Consapevole dell'importante ruolo culturale che questi siti svolgono, offrendo concrete possibilità di mettere in luce il valore eccezionale del proprio patrimonio, con ampio potenziale di ricaduta su tutto il territorio, la Regione del Veneto, già da tempo impegnata in un'azione di sostegno, ha di recente istituito un Tavolo di coordinamento, aprendo uno spazio di incontro per la riflessione, lo scambio e il confronto tra le singole esperienze, la messa a punto di strategie comuni e l'elaborazione di progetti condivisi.

Fin dal 2003 la Regione del Veneto è iscritta all’Associazione “Città e siti italiani Patrimonio Mondiale UNESCO” che ha come finalità l’attuazione di iniziative volte alla tutela di beni culturali e ambientali dichiarati patrimonio mondiale dell’Umanità nonché la realizzazione di progetti di valorizzazione e proposte di iniziative promozionali, didattiche e divulgative, in collaborazione con le autorità scolastiche, con le università e altri istituti. Dal 2007 la Regione è entrata a far parte del Comitato Tecnico Scientifico dell’Associazione ed esercita attività di coordinamento per i quattro siti U.N.E.S.C.O. che ricadono all’interno del proprio territorio.

Organo dell’associazione è la rivista trimestrale “Siti”, dell'Associazione città italiane patrimonio mondiale UNESCO pubblicata anche on line e consultabile presso il sito al seguente indirizzo http://www.sitiunesco.it/index.phtml?id=39. fini di una gestione compatibile dei siti italiani UNESCO e di un corretto rapporto tra flussi turistici e servizi culturali offerti, in applicazione della Legge 20 febbraio 2006, n. 77 - Misure speciali di tutela e fruizione dei siti italiani di interesse culturale, paesaggistico e ambientale, inseriti nella “lista del patrimonio mondiale”, posti sotto tutela dell’UNESCO – il Ministro per i beni e le attività culturali, il giorno 10 aprile 2008, ha emanato il primo decreto di assegnazione dei fondi relativo all’esercizio finanziario 2006, di complessivi euro 1.300.000,00, concessi ad ogni singolo sito UNESCO nella misura di euro 50.000.

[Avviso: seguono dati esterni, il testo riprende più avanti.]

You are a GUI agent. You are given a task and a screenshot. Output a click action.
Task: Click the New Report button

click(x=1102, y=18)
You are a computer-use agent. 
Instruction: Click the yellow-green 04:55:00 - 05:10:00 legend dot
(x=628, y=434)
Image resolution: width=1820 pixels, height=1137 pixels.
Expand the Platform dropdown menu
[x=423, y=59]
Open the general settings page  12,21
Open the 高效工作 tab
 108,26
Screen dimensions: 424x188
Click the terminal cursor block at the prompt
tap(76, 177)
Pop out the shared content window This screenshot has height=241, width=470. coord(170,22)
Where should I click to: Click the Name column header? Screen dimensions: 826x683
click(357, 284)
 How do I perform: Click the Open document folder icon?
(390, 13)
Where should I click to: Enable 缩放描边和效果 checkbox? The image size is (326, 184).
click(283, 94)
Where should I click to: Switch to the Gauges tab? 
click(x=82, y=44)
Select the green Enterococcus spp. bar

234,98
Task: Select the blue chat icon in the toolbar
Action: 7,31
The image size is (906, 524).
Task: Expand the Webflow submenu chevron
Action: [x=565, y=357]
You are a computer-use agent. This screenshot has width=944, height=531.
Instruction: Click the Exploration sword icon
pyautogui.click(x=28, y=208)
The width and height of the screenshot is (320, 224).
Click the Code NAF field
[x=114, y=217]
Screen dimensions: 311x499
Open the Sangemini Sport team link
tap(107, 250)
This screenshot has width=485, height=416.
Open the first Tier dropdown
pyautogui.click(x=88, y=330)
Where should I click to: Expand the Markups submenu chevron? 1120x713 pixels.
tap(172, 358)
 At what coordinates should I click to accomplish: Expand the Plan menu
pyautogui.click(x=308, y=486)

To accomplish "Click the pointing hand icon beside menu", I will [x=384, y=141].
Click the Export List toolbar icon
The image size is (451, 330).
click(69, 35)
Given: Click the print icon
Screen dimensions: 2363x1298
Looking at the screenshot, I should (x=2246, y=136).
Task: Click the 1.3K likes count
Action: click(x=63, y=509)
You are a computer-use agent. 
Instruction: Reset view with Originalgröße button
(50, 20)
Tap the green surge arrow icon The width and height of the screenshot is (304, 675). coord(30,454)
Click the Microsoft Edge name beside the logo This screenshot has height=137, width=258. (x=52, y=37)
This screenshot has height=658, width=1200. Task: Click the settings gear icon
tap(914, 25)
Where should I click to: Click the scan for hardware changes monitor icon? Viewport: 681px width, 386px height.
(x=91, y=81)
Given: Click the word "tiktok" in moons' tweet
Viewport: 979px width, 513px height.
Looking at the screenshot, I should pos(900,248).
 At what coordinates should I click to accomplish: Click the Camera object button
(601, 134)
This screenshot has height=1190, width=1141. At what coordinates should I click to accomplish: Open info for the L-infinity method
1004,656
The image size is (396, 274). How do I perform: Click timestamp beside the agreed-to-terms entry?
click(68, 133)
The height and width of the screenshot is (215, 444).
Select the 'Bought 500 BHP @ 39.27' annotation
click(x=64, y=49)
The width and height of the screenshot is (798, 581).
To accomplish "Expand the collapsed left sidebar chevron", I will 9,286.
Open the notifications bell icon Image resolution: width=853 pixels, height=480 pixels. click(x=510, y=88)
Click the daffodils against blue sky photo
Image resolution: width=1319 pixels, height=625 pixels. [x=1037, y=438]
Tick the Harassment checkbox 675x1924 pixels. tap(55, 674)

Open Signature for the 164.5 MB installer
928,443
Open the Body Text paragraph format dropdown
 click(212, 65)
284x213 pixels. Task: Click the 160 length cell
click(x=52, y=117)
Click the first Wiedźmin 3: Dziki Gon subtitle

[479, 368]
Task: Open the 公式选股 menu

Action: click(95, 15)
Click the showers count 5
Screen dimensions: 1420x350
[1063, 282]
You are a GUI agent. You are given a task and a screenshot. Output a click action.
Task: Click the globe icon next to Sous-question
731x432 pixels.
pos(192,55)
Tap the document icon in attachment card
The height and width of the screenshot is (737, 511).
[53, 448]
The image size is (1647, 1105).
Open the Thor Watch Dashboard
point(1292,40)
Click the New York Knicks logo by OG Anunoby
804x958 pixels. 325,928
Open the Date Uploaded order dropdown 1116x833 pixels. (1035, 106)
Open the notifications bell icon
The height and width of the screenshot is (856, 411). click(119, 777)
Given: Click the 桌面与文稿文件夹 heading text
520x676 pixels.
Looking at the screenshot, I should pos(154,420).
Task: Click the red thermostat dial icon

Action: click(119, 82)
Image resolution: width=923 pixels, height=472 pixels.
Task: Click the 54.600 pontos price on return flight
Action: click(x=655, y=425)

Tale importo sarà destinato alla redazione del Piano di Gestione nel caso di Venezia e la sua laguna, al completamente all’implementazione dello strumento medesimo, per la città di Verona e per l’Orto botanico di Padova, mentre Vicenza e le ville di Palladio finanzierà la redazione di un progetto editoriale promozionale.